In the previous Chapter, we saw how rock and roll provided an escape from the burden of prosaic, everyday reality. One rock historian observes:

Rock songs provided their audience with a temporary means of relief, of freedom now. Through the music, listeners found a way to lock into the “away” dimension. Away from all responsibility, worry and doubts, away to sheer ecstasy and the only genuine freedom, sensation.

Rock and roll in the Fifties provided a temporary respite from reality. After “rockin’ on bandstand,” it was necessary for the teen-age girl to “change her trend, be sweet sixteen and back in class again.”

In the Sixties, the escapist impulse intensified. People sought more permanent forms of ecstasy. Rock and roll was a momentary escape into the “away” dimension. In the Sixties, people sought to stay high permanently.

Timothy Leary, ex-Harvard Professor, was the guru of the Sixties who advocated the use of psychedelic drugs and coined the phrase “Turn on, tune in, drop out.” To “turn on” was to consume drugs in order to “tune in” to one’s mind. Once tuned in, one’s own mind would be sufficient, and one could “drop out” of society.

In “Whole lotta Shakin’ Goin’ on,” Jerry Lee Lewis sang:

You shake my nerves and you rattle my brain. Too much love drives a man insane. You broke my will, but what a thrill. Goodness, gracious, great balls of fire.

This song introduced the theme of madness—breakdown of the will—as a source of profound excitement. The rattling of one’s brain—insanity—brought about release of energy as a “great ball of fire.”

In the Sixties, the desire to achieve release—overcome barriers preventing the experience of excitement and pleasure—often took the form of a conscious effort. Ellen Willis writes about Janis Joplin (1976):

Her pursuit of pleasure had the same driven quality (getting high as singing as fucking as liberation): A refusal to admit of any limits that would not finally yield to the virtue of persistence—try just a little bit harder. This was a war against limits.

Janis Joplin was Norman Mailer’s “white Negro:” struggling to break through inhibitions, seeking to destroy her middle-class character—that she experienced as limiting, confining, insufficiently soulful. Like Mailer, she used drugs and sex as vehicles toward liberation. Unlike Mailer, music was the core experience she used to break out of her shell.

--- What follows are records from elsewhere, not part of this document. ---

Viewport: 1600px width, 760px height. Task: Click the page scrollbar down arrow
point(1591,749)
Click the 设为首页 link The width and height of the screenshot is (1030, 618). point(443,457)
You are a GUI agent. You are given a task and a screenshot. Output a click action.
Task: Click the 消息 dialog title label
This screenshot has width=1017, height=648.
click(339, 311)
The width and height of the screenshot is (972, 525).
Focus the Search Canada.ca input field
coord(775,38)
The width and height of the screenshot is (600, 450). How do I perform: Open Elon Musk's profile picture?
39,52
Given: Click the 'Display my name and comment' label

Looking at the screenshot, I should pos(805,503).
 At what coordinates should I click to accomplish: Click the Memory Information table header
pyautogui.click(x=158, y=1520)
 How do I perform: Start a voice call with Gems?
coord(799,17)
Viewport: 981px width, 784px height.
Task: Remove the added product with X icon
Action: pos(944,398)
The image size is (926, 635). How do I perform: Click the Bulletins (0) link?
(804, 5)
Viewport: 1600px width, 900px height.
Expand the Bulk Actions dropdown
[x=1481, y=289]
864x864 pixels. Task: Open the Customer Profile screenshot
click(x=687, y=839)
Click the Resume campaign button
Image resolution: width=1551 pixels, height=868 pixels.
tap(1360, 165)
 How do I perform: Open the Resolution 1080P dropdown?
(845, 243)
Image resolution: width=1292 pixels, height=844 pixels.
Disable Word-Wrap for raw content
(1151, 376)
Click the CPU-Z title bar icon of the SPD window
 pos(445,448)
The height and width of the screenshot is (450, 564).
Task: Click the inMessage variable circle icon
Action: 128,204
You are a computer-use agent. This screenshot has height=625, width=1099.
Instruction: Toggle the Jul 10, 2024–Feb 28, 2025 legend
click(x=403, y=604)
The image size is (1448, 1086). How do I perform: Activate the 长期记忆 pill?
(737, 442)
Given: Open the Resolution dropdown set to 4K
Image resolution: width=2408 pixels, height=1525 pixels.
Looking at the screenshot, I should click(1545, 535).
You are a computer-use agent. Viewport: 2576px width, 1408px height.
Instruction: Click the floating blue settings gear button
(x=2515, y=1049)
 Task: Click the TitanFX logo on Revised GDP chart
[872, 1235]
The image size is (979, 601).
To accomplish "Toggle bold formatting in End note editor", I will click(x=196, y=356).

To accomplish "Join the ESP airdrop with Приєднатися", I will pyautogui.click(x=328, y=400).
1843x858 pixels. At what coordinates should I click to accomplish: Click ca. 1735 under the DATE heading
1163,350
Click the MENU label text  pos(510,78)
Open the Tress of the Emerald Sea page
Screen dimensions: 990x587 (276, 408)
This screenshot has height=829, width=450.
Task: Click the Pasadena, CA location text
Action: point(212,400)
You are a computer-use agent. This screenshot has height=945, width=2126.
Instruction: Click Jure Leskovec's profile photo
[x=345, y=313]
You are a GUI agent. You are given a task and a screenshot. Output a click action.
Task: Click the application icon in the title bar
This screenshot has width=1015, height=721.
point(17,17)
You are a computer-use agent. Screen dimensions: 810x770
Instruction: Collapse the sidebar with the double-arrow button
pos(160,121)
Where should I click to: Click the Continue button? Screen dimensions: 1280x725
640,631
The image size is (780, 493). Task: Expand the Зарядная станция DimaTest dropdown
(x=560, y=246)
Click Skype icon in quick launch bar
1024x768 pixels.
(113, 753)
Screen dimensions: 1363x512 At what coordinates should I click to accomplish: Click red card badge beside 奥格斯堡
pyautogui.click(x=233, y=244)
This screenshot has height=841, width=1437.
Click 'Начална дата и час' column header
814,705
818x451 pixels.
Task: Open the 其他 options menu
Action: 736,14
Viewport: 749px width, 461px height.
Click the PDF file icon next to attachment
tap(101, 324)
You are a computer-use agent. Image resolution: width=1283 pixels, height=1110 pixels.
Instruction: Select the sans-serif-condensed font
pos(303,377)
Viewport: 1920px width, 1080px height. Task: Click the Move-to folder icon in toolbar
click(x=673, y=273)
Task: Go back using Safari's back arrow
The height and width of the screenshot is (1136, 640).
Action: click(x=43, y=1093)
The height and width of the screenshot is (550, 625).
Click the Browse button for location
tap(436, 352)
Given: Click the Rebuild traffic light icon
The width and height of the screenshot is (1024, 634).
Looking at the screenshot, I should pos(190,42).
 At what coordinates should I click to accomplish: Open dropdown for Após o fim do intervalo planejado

Commonly in the Sixties, people sought release—to get high—through a combination of music and drugs (typically, marijuana). Drugs broke down ego-barriers so that music could enter more deeply into the mind. Crystallizing this dynamic was “Light My Fire,” sung as a rocking version by the Doors (1967), and later in a mellower mode by Jose Feliciano (1968):

You know that it would be untrue.
You know that I would be a liar.
If I was to say to you, girl we couldn’t get much higher.
C’mon baby light my fire. C’mon baby light my fire.
Try to set the night on fire.

Was the fire up above (the marijuana joint), or down below? The “fire” of this song differs substantially from Jerry Lee Lewis’s “Great Ball of Fire.” The latter was a burst of energy—a two-and-one-half minute conflagration lighting up the cool world of the Fifties. “Light my Fire” was a much longer song, suggesting a steady, persisting flame. The fire of rock ‘n’ roll has stabilized—become part of the world.